Dans tous les cas, il est à noter que la standardisation, telle qu’elle est prévue dans l’AI-Act, le projet européen de normalisation, n’est exigeante que pour les systèmes considérés comme critiques (6). C’est-à-dire qu’ils représentent un risque potentiel pour les êtres humains, comme dans les applications médicales, les véhicules autonomes, les systèmes de surveillance ou encore les systèmes potentiellement discriminatoires. Il est évident que ce genre d’utilisation doit être soumis à des contrôles poussés, pour sécuriser les algorithmes et assurer leur fiabilité pour éviter de mettre en danger des humains. Cependant des IA qui ne seraient pas à risque, comme des IA de traitement de mails par exemple, n’auront que très peu de contrôles. Ainsi, les applications d’intelligence artificielle ne seraient pas affectées en totalité par la standardisation.

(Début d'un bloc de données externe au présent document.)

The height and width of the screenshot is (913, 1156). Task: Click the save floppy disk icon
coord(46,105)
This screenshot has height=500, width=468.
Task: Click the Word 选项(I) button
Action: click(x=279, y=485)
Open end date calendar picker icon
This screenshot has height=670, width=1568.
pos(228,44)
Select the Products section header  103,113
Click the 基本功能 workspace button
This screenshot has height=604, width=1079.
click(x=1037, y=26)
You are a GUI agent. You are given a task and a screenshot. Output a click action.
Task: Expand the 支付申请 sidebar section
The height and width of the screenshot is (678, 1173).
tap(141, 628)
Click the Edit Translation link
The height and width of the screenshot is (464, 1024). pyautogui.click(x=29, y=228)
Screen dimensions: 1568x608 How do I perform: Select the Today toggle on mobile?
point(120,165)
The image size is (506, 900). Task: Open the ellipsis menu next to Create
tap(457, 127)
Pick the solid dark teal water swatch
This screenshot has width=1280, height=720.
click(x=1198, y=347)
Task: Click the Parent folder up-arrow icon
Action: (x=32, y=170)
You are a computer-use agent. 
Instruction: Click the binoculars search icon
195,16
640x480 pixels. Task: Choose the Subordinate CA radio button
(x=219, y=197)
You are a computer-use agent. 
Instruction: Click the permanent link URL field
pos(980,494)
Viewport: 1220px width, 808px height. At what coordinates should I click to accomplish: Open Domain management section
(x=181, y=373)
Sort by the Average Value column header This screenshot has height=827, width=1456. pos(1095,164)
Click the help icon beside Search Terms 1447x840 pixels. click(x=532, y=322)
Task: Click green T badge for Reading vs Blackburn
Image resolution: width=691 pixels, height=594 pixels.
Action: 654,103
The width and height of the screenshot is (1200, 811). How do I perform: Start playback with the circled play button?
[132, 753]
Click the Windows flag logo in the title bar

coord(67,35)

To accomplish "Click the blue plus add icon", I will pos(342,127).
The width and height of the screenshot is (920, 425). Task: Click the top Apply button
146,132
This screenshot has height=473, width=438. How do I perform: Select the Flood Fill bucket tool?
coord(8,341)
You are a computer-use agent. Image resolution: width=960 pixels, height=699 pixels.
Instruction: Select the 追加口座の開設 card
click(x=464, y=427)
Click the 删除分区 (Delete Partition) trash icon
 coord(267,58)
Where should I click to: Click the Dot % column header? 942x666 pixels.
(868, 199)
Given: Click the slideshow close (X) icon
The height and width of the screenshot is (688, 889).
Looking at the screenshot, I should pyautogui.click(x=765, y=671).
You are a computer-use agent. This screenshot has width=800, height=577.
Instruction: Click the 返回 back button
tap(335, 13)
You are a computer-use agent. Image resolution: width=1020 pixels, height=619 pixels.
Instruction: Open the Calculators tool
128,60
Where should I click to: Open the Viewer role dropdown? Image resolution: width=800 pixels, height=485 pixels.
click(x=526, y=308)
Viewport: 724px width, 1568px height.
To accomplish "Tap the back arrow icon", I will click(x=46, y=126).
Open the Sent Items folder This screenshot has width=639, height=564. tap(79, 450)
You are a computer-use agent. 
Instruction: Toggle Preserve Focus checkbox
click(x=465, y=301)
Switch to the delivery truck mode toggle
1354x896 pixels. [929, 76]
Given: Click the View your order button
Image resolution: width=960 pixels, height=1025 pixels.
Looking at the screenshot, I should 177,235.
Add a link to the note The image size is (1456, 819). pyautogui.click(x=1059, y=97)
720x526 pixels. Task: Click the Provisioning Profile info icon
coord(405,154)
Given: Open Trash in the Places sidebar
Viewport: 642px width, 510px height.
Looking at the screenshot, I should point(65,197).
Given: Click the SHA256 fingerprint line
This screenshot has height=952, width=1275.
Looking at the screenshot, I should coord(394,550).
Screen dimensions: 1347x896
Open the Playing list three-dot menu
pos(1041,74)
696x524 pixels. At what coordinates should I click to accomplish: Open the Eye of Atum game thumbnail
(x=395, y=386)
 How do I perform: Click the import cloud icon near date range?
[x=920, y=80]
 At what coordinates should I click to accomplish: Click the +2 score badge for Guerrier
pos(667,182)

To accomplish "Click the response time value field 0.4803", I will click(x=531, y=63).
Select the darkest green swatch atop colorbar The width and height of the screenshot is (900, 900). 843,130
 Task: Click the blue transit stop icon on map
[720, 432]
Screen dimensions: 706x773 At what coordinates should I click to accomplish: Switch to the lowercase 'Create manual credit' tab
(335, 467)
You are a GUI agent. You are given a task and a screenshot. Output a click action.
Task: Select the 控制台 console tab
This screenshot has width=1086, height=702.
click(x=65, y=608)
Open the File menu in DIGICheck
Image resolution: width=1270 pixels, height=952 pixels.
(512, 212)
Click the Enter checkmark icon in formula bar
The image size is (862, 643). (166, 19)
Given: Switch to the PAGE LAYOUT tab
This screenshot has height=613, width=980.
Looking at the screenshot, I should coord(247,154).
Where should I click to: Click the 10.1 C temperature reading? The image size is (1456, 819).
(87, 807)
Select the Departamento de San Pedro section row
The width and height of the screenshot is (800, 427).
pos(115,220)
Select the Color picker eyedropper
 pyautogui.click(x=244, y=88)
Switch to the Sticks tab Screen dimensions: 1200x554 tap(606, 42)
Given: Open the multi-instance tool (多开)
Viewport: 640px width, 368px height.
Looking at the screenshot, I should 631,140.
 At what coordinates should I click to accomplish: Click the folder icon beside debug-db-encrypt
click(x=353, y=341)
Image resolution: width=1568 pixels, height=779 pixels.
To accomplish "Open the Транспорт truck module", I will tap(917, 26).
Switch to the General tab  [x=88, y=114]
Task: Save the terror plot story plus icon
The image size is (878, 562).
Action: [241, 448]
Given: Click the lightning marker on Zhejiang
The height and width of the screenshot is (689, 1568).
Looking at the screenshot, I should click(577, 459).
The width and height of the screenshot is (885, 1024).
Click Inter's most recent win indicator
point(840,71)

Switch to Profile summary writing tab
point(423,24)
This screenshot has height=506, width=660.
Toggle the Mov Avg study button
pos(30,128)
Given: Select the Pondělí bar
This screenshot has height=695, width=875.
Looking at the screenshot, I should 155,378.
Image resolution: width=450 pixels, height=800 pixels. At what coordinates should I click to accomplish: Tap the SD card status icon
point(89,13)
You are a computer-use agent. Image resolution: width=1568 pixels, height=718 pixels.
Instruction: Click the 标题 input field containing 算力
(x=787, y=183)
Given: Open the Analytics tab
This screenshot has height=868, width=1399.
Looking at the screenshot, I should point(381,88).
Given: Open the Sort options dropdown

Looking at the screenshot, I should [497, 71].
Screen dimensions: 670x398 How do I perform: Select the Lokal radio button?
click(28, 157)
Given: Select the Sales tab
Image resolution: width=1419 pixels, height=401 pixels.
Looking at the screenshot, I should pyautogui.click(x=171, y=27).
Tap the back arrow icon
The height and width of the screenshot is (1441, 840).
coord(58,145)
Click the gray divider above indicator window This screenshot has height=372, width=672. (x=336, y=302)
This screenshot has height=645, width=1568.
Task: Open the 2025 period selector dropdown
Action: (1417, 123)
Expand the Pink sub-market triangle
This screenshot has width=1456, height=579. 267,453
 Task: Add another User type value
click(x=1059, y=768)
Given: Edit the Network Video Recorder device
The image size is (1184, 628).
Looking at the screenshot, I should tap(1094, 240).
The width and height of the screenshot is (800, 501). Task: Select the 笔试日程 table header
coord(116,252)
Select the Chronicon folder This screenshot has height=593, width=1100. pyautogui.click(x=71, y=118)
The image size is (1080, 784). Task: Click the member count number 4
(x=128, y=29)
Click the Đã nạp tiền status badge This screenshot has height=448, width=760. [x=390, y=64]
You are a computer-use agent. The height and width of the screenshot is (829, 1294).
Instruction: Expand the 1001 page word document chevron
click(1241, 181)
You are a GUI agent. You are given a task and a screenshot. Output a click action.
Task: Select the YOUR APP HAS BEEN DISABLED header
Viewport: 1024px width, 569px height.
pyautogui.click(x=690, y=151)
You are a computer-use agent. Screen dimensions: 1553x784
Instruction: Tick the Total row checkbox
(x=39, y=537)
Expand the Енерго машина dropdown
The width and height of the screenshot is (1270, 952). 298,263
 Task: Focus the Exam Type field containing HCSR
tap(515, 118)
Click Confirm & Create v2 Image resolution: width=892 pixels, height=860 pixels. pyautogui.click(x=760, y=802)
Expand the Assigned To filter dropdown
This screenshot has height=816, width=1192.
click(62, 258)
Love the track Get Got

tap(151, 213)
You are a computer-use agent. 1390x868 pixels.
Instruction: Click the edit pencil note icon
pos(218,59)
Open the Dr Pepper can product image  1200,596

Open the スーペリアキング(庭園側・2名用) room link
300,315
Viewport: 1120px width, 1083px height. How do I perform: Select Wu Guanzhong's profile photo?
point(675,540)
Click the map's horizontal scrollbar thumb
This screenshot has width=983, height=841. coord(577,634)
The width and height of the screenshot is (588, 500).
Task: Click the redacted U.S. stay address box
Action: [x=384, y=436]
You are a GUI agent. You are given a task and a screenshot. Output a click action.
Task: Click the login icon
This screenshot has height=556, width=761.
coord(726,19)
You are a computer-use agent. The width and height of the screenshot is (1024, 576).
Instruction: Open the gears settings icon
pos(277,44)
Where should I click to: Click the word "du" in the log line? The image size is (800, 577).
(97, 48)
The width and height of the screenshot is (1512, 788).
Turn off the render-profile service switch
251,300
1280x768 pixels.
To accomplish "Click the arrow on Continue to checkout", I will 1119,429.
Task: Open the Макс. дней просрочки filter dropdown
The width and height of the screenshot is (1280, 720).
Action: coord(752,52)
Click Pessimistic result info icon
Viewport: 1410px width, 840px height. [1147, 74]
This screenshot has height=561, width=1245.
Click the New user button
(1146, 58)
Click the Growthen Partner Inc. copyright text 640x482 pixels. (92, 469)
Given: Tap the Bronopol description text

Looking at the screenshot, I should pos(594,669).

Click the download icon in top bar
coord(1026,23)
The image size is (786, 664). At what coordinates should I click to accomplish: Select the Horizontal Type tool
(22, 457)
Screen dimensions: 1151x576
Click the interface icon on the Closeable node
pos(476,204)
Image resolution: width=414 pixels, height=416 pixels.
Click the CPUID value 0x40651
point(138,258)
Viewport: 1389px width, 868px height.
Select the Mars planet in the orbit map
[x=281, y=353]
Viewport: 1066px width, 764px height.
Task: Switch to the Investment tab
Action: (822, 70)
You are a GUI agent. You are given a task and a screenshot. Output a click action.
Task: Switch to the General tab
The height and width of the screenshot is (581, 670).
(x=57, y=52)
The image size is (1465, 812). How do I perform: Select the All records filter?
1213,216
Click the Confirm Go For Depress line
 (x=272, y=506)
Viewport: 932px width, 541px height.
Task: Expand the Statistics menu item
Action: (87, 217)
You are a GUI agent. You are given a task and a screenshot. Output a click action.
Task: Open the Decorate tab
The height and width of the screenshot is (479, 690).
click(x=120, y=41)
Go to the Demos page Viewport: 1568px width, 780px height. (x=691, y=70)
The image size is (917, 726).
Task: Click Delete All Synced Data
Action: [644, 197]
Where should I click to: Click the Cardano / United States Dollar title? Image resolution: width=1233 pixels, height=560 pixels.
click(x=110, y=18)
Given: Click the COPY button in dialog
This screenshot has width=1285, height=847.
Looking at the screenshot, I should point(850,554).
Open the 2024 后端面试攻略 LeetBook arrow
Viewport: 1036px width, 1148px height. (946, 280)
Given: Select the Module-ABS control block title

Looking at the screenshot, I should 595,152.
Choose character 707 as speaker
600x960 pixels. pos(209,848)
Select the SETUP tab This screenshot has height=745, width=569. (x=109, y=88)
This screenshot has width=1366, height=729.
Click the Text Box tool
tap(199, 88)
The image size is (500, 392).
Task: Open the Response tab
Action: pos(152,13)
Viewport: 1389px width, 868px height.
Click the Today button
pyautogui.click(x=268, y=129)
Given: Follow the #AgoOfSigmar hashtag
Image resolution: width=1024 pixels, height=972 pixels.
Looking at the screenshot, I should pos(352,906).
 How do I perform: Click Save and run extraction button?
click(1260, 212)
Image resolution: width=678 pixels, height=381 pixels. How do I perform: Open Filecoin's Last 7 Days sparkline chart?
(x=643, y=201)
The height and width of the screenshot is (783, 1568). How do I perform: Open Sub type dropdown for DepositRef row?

Enfin, la standardisation de l’intelligence artificielle ne mettra pas un terme à la volonté d’accompagnement et d’incitation à l’innovation. Effectivement, l’intelligence artificielle est considérée comme une technologie de première importance pour de nombreuses organisations qui sont prêtes à aider pour son développement. En France, des fonds comme la BPI proposent des aides au développement d’innovations à base d’IA (7). C’est également le cas au niveau européen avec un plan d’actions de la commission européenne concernant le développement de l’IA (8). Les aides sont nombreuses et elles pourraient même être plus importantes dans le cadre d’un environnement standardisé, puisque comme expliqué précédemment de forts besoins de standardisation sont ressentis pour permettre d’accélérer le déploiement de la technologie.

 

CONCLUSION

Pour conclure, aujourd’hui les besoins concernant la standardisation et la régulation de l’intelligence artificielle sont clairement exprimés, notamment pour permettre d’implémenter réellement et plus largement ces systèmes automatisés dans la société. En IA la standardisation n’a pas vocation à détruire l’innovation, mais seulement à instaurer un cadre de confiance pour faciliter les déploiements. Actuellement, des standards internationaux sont développés concernant les technologies d’IA, notamment au sein de l’ISO avec les standards de la série 24029 (9). L’Europe développe également son cadre, un peu dans le même principe que pour le règlement RGPD, qui se prénomme AI-Act et qui sera notamment basé sur ces mêmes standards ISO. Les initiatives pour la régulation de l’IA se développent de plus en plus et devraient pour beaucoup arriver à échéance autour de 2025. Par exemple, dernièrement, l’UE vient d’adopter deux propositions concernant les aspects de responsabilité des IA, facilitant les actions juridiques en cas de litige (10).